By Tyson Fisher, Land Line staff writer | Tuesday, October 23, 2018

The Iowa Supreme Court recently upheld a lower court’s decision in a case that decided how much law enforcement authority is granted to the Iowa Department of Transportation after Motor Vehicle Enforcement officers issued nearly 13,000 citations to noncommercial drivers. Both courts decided IDOT overstepped its authority, effectively nullifying those traffic tickets.

On Oct. 19, the Iowa Supreme Court unanimously ruled in favor of the plaintiffs suing IDOT over citations they say the department had no business issuing. The court relied on two statutes that pertain to IDOT’s enforcement authority: Iowa Code sections 321.477 and 804.9.

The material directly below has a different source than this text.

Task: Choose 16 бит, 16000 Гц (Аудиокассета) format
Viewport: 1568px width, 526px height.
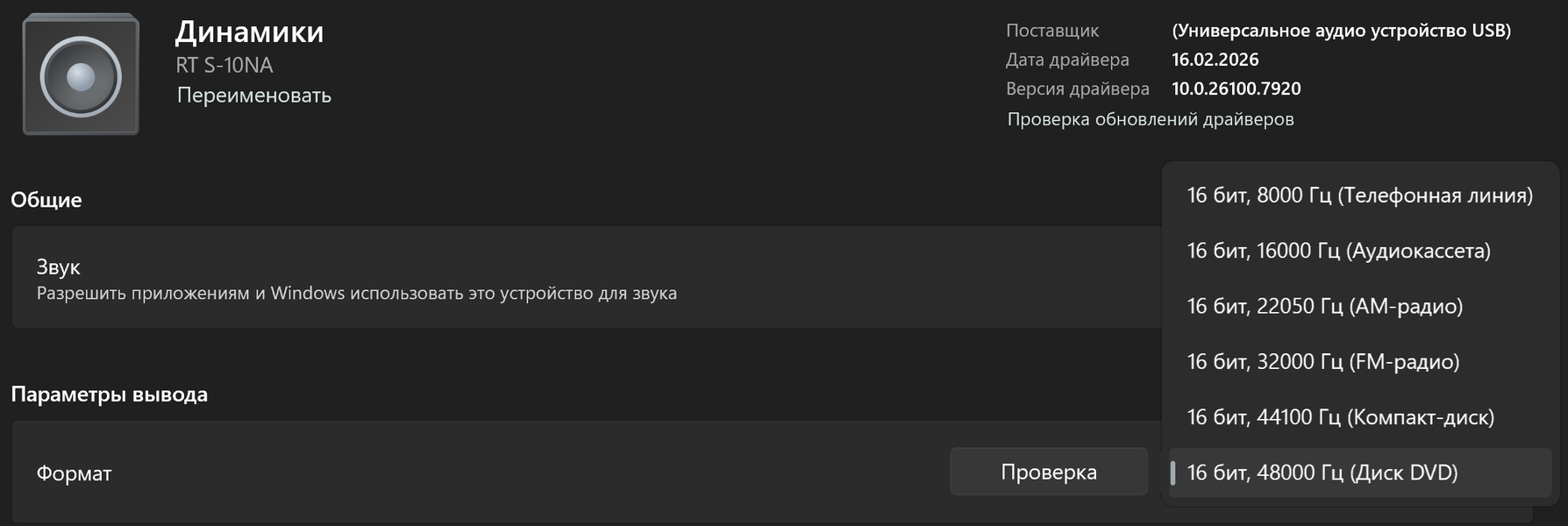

At the time of the citations in question, section 321.477 regulated IDOT peace officers by stating the following (emphasis added):

“The department may designate by resolution certain of its employees upon each of whom there is hereby conferred the authority of a peace officer to control and direct traffic and weigh vehicles, and to make arrests for violations of the motor vehicle laws relating to the operating authority, registration, size, weight, and load of motor vehicles and trailers and registration of a motor carrier’s interstate transportation service with the department.”

The Supreme Court interpreted this to mean the statute did not provide authority for arrests relating to other traffic violations.

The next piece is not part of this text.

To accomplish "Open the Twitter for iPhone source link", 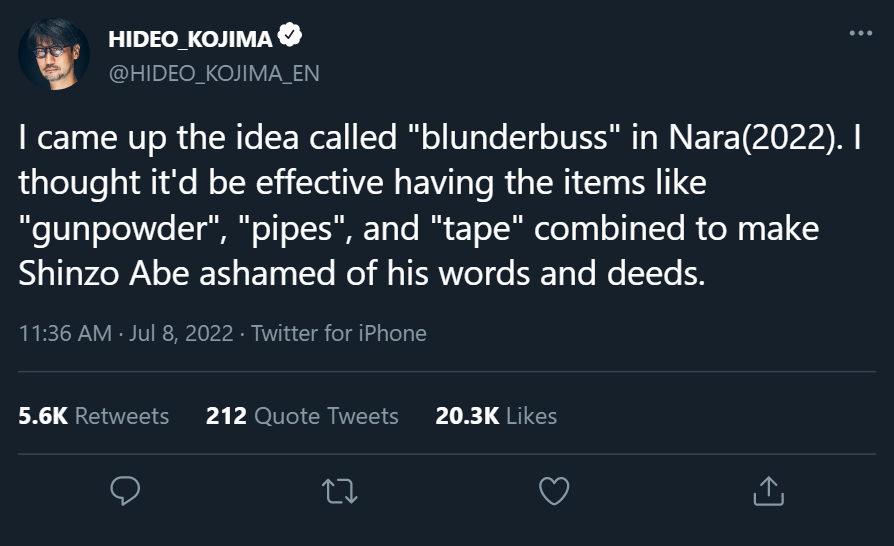I will pyautogui.click(x=339, y=333).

Section 804.9 deals with arrests by private persons, which states a private person can make an arrest “for a public offense committed or attempted in the person's presence.” However, the statute does not extend to individuals who are not private citizens, including DOT officers. Even if it did, it does not give authority to issue citations.

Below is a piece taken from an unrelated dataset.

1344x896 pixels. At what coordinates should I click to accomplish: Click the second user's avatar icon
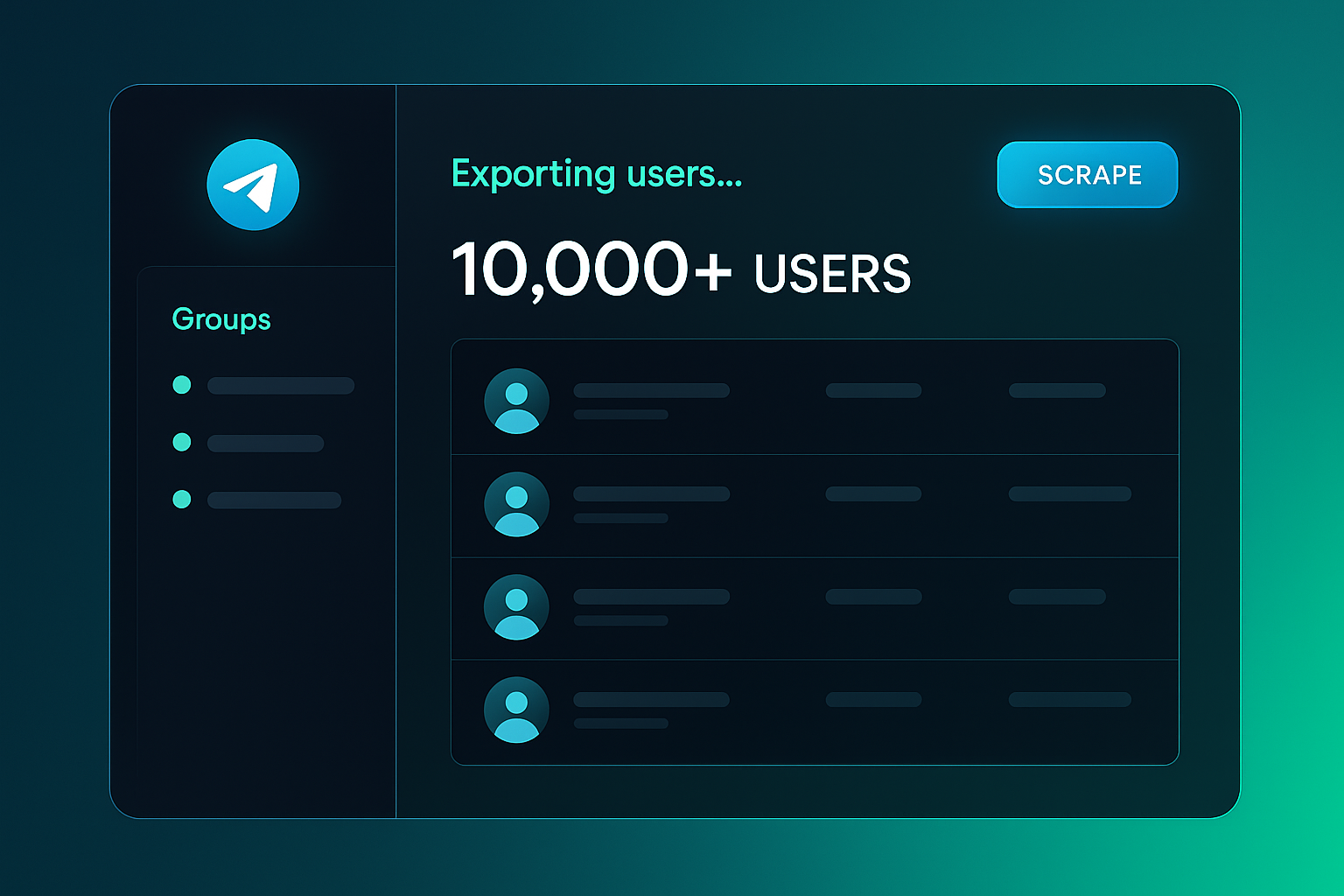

Accordingly, the Supreme Court ruled that IDOT never had the authority to issue traffic citations not related to operating authority, registration, size, weight and load of motor vehicles and trailers.

Rickie Rilea and Timothy Riley vs. IDOT
The case stems from a lawsuit filed by two people who were cited by an IDOT MVE officer in September 2016. Rickie Rilea was driving on Interstate 35 southbound in Warrant County when pulled over and issued a ticket for going 66 mph in a 55 mph work zone. Timothy Riley was cited for a similar offense approximately two weeks later.

In March 2017, Rilea and Riley sought declaratory orders, claiming that IDOT MVE employees issued more than 12,840 citations unrelated to their authority between August 2014 and August 2016. In fact, IDOT officers wrote more of those tickets than tickets related to their job. Within the same time frame, IDOT officers issued only 9,400 citations relating to operating authority, registration, size, weight and load.

The plaintiffs also accused IDOT of having a policy directing officers to cite motorists violating any Iowa law. Despite submitted exhibits that suggested such a policy existed, IDOT denied the accusation.

In response to the controversy behind IDOT officers’ authority, Iowa Code section 321.477 was amended in May 2017 to add the following:

“[IDOT] may designate by resolution certain of its employees upon each of whom there is conferred the authority of a peace officer to enforce all laws of the state including but not limited to the rules and regulations of the department. Employees designated as peace officers pursuant to this section shall have the same powers conferred by law on peace officers for the enforcement of all laws of this state and the apprehension of violators.”

The new language essentially gives IDOT the authority to stop and cite all motorists for any law violation outside its original scope. New authority was supposed to last until July 1, 2018, but was extended another year until July 1, 2019.

According to the Supreme Court opinion, IDOT argued that allowing its officers to ticket speeding vehicles in construction zones enhances public safety.

“However, general considerations of public policy are not enough here to outweigh clear statutory language or longstanding precedent,” the court opined.